_Tasks and exercises_
• A. In the article on Ontario's pilot birth centres, how much money will the province invest in the pilot centres?
• B. Decide whether each statement agrees with the article on Ontario's pilot birth centres. Answer yes or no for each and quote the deciding words. (i) The pilot centres will be run by midwives. (ii) The Association of Ontario Midwives had hoped for five pilots. (iii) The birth centres will offer epidurals.
• C. List every place that the article on Ontario's pilot birth centres names as already having birth centres.

_Text section_
↓↓↓

Ontario will invest in two pilot birth centres, giving women a new choice in where they deliver their babies, Premier Dalton McGuinty announced Tuesday.

Currently, mothers in the province can have their babies in hospitals or at home with a midwife. Birth centres would provide a third choice for women who don’t want a hospital birth but aren’t comfortable delivering at home.

“We think it’s important to create a new option for our moms,” McGuinty told a news conference at Ryerson University, which runs one of Ontario’s three midwifery degree programs.

• MORE: Ontario to fund two birth centres

He said the decision to invest $6 million in the pilot centres, which will be run by midwives and promote natural childbirth in a community setting, “marks the beginning of an important evolution in how we deliver babies in Ontario.”

The pilots, expected to be up and running within a year, will be evaluated for potential cost savings and quality of care and will lay the foundation for future birth centres throughout the province.

One of the sites is likely to be in Toronto, though locations have not been decided and will be chosen in the next few months based on proposals from midwifery practices across Ontario. All are eager to have a birth centre in their community.

Birth centres currently operate in Quebec, the United States and Britain and last fall Manitoba opened its first one in Winnipeg.

Midwives at the centres will care for mothers from conception through to six weeks post-partum and serve as community hubs for prenatal education, breastfeeding and parenting support.

The 550-member Association of Ontario Midwives, which has been lobbying hard for birth centres for the past year, had hoped for five pilots. But president Katrina Kilroy called the announcement “a great start” that will help ease the address the demand for midwifery service, reduce health care costs and boost the rates of natural childbirth.

Currently, four out of every 10 Ontario women who want a midwife can’t get one, largely because midwives are restricted in the number of hospital births they can attend.

Birth centres are expected to help reduce the high number of caesarean births, which account for more than one in four Ontario deliveries. They would be located close to hospitals in case a mother needs to be transferred for medical care and would not offer medical interventions like epidurals or inductions.

↑↑↑

_Information supplied_
↓↓↓

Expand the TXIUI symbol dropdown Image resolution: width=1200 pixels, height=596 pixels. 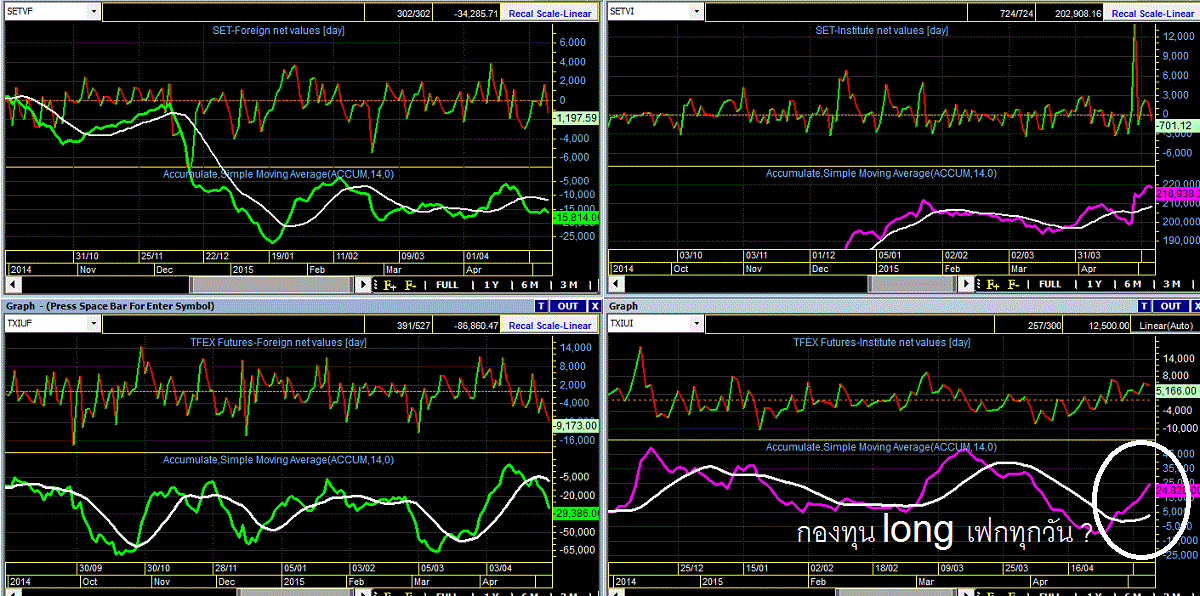(695, 324)
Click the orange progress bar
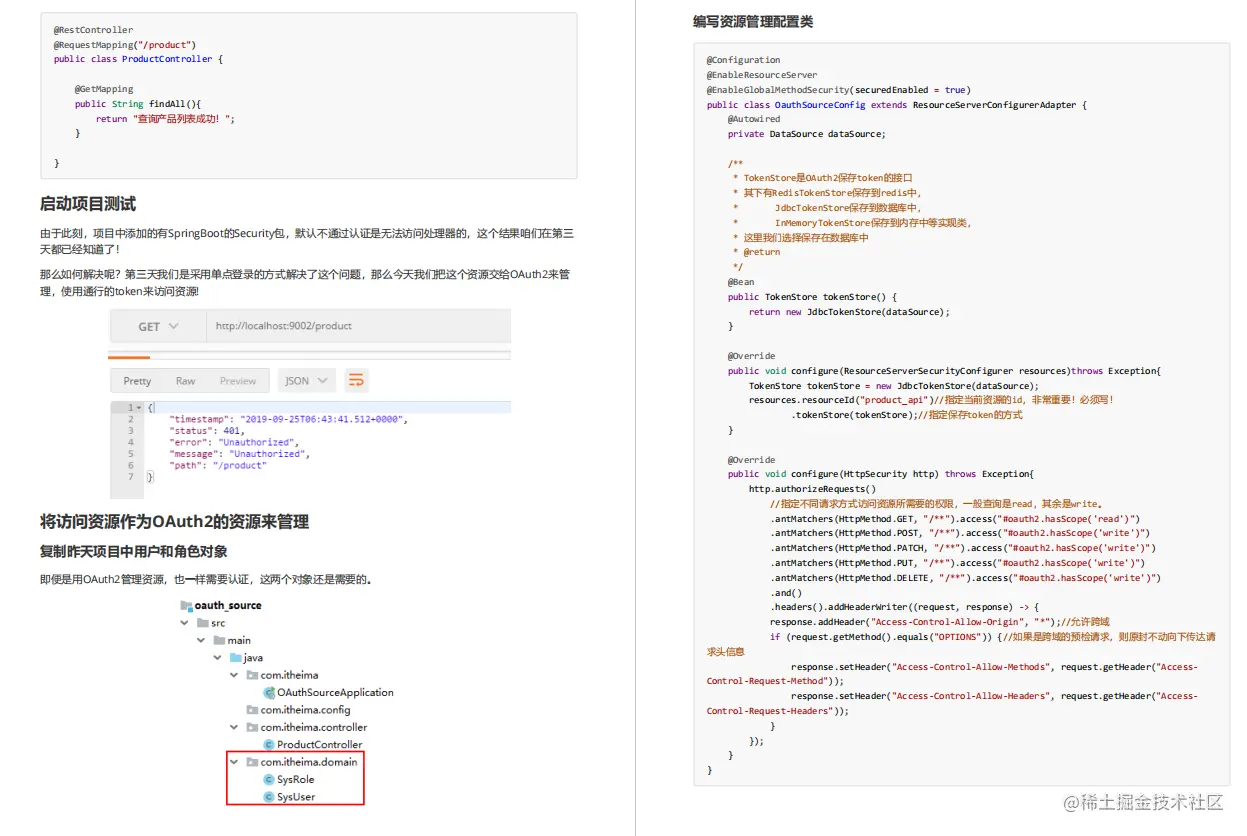 (x=129, y=357)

↑↑↑

_Task responses_
• A. $6 million.

• B.
(i) Yes: "which will be run by midwives and promote natural childbirth in a community setting"
(ii) Yes: "had hoped for five pilots"
(iii) No: "would not offer medical interventions like epidurals or inductions"

• C. Quebec; the United States; Britain; Manitoba (in Winnipeg).